Along with measuring serum enzymes, the runners were asked monthly to evaluate athletic performance with regard to length of recovery after a hard workout. Runners on MicroLactin had shorter recovery periods than the runners on the non-immune control milk. With quicker recovery, an athlete can train more consistently at a higher intensity resulting in performance enhancement. This improvement was seen during the study, as reflected in the runners’ 5k time trail. During the study, 5 out of 10 athletes who drank MicroLactin had an improvement in their 5k time trial from their baseline run, compared to 2 out of 8 athletes who drank non-immune milk. Of the runners who did not improve their 5k time trial, 4 of the runners drinking MicroLactin and 2 of the runners drinking non-immune milk ran in cold and windy inclement weather.
The most significant finding was the runners overall perceived improvement.
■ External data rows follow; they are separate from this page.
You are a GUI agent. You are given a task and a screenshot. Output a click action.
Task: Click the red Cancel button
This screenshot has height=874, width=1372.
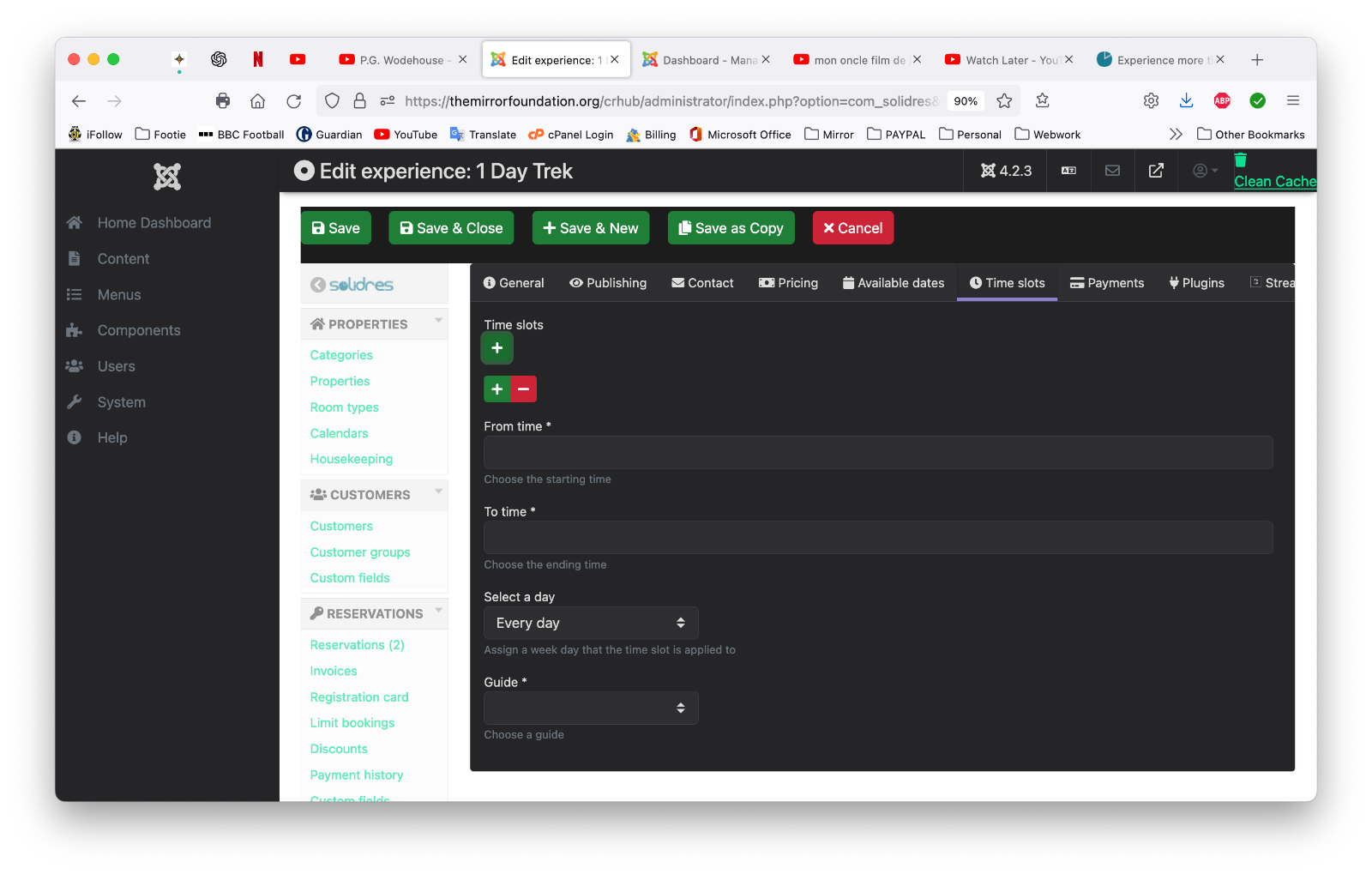(852, 228)
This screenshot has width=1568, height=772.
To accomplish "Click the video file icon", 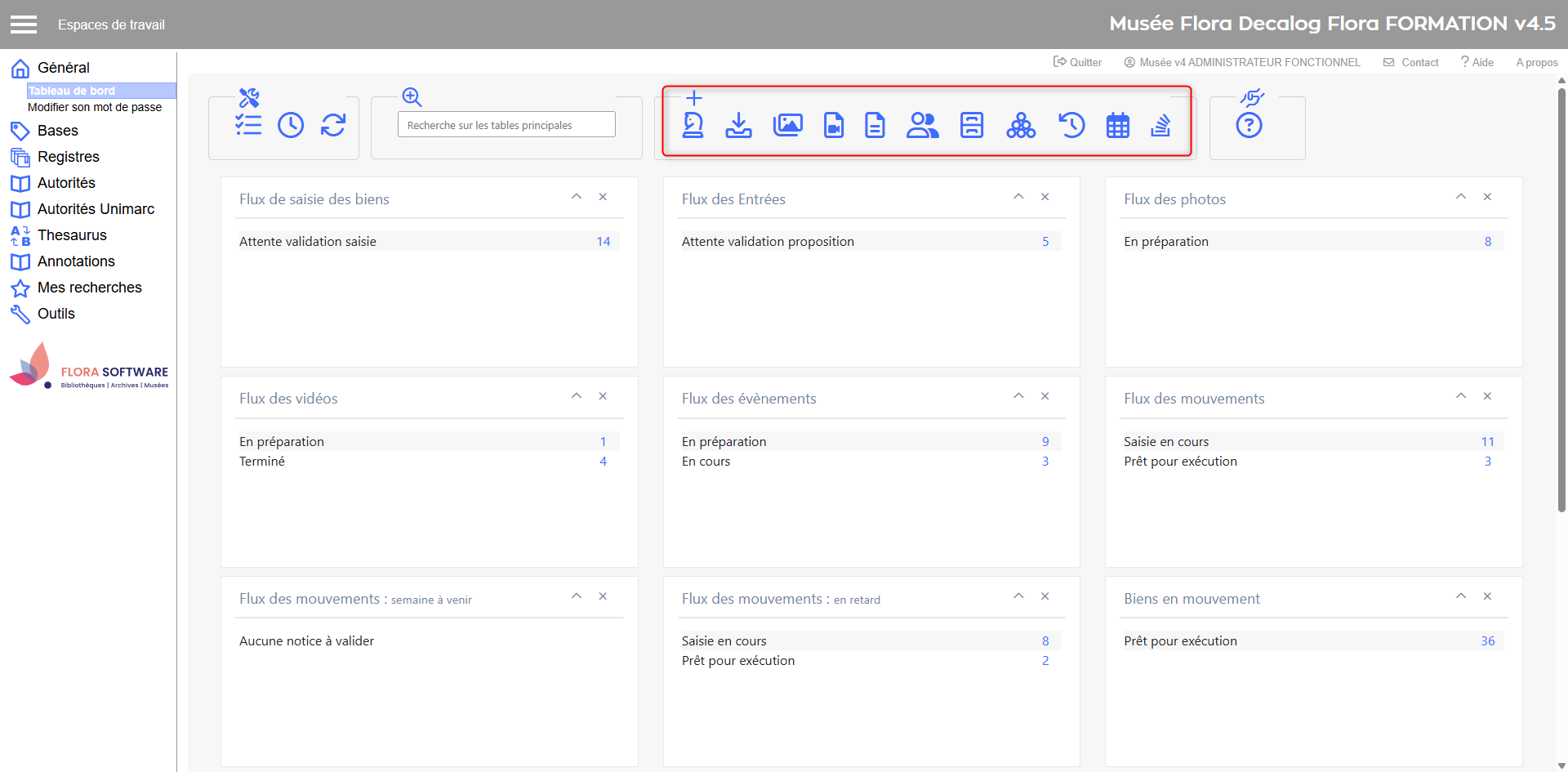I will (833, 125).
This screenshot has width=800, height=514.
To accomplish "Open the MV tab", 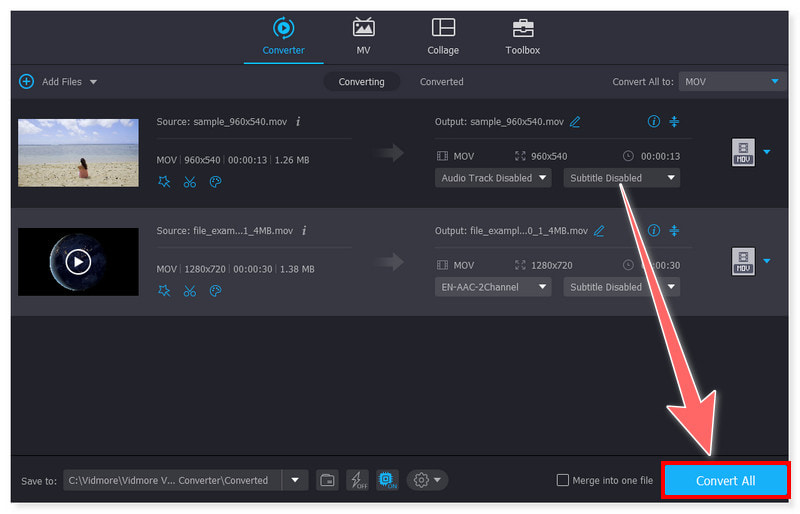I will (x=363, y=36).

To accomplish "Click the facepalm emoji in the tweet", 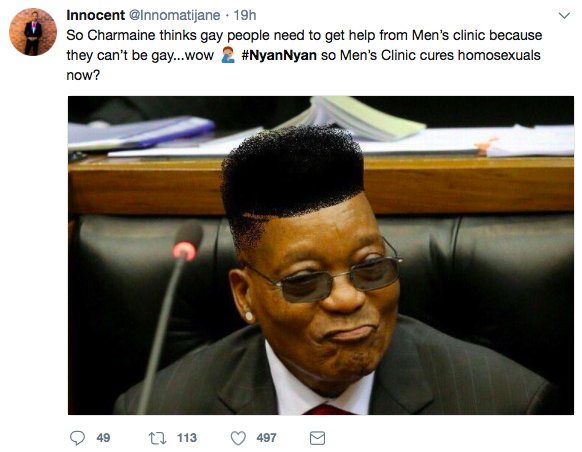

This information was obtained from a monthly performance questionnaire, runner’s diaries (filled out daily), visual analog scale, and a final question which read: “Did you notice any change in performance during the study?” 70% of the runners on MicroLactin noticed a change compared to 25% percent on the non-immune milk.
Throughout the study, percent in body fat was measured. The subjects on MicroLactin showed a decrease in percent of body fat from baseline compared to subjects on non-immune milk. It is generally felt that a low body fat is desirable for successful competition in almost any sport. A strong inverse correlation is seen between percent body fat and performance in those activities in which body mass must be moved through space, either vertically, as in jumping or horizontally, as in running.
These results support the hypothesis that MicroLactin consumed at 45 g twice a day will enhance a runners performance. Even though this study was designed using highly trained, non-seasonal runners, MicroLactin milk might be expected to enhance performance in less dedicated athletes in a variety of sports. Further research would be appropriate with MicroLactin dispensed as a dietary supplement to various kinds of athletes, particularly the weekend athletes, who have high beginner exercise program drop out rates due to severe soreness or injury.